Commenting on the European Central Bank’s (ECB) latest monetary policy decisions, Dennis van Ek, an actuary at the consultancy, said the examples of Sweden, Switzerland and Japan gave him reason to believe the combined measures would lead to a further drop in interest rates in the coming months.

“The ECB’s announcement has taken the bottom out of the market,” he said.

“The 30-year swap rate now could even go below the 0.7% mark, which was briefly hit in April 2015.”

Van Ek noted that, on Friday morning, the 30-year swap rate – the main benchmark for pension funds for discounting their liabilities – was very volatile, fluctuating between 1.09% and 1.24%.

This was higher, however, than the 1.15% just before the ECB’s announcement and the subsequent volatility immediately afterwards.

The swap rate stood at 1.17% on Monday morning.

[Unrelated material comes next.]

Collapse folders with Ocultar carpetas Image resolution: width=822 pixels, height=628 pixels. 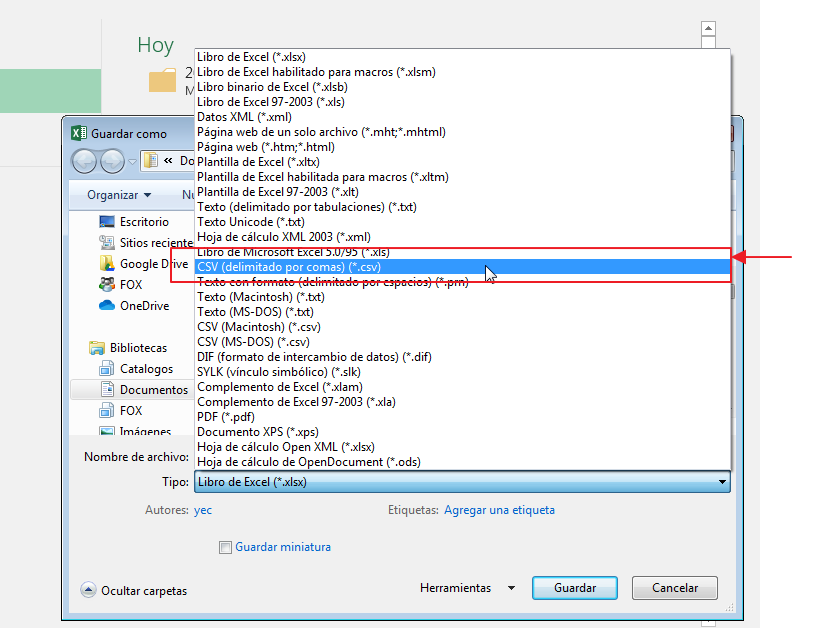pyautogui.click(x=134, y=591)

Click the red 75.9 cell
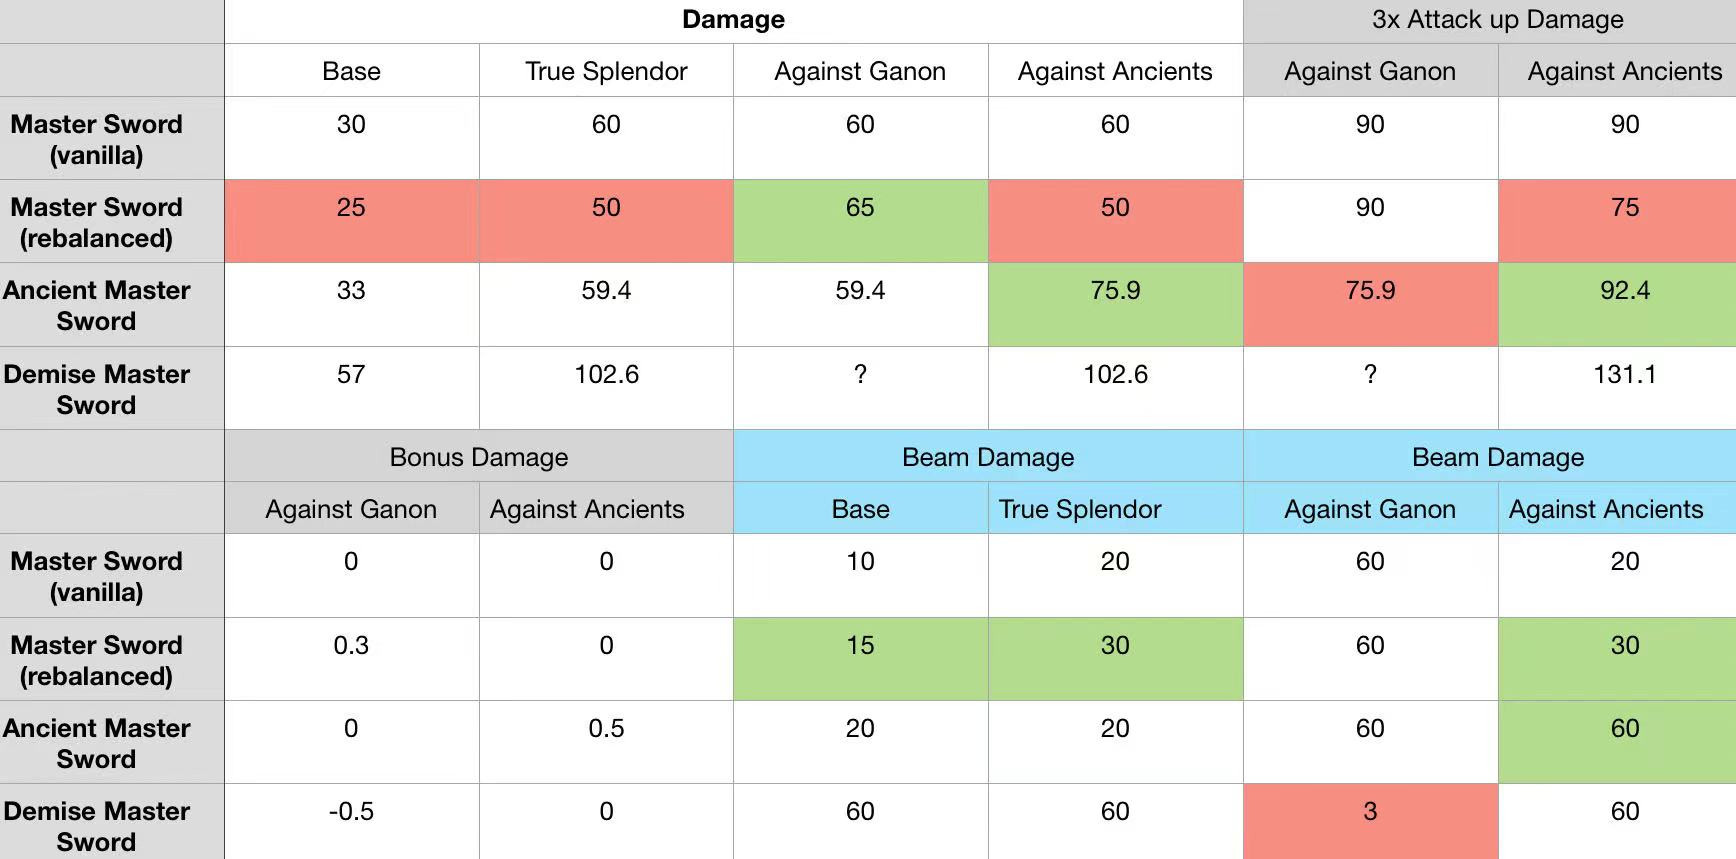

Van Ek noted that, in the immediate wake of the EBC decision, two of Mercer’s pension fund clients decided to hold on to their interest hedges of 65% and 75%, respectively.

“Up to then, they had been considering reducing their hedges, as they assumed the ECB would not lower interest rates any further,” he said.

The actuary made clear that a 0.5-percentage- point drop in the swap rate would lead to an increase of liabilities of 10%.

“Because pension funds have applied an interest hedge of 40% on average,” he added, “this means a funding drop of 6 percentage points.”

The pensions adviser highlighted that pension funds would also incur additional costs as a result of the announced reduction of the deposit rate from -0.3% to -0.4%.

“Pension schemes often deposit the liquid assets they have to keep as a security for their swaps with banks,” Van Ek said. “This often amounts to 10% of the swaps’ nominal value.”.

He estimated that pension funds would soon have to pay a deposit rate of 0.45%.

On a positive note, however, the consultant noted that equity markets had largely recovered from the large dip over the past months.

He concluded this meant a funding increase of a “couple of percentage points” for pension funds.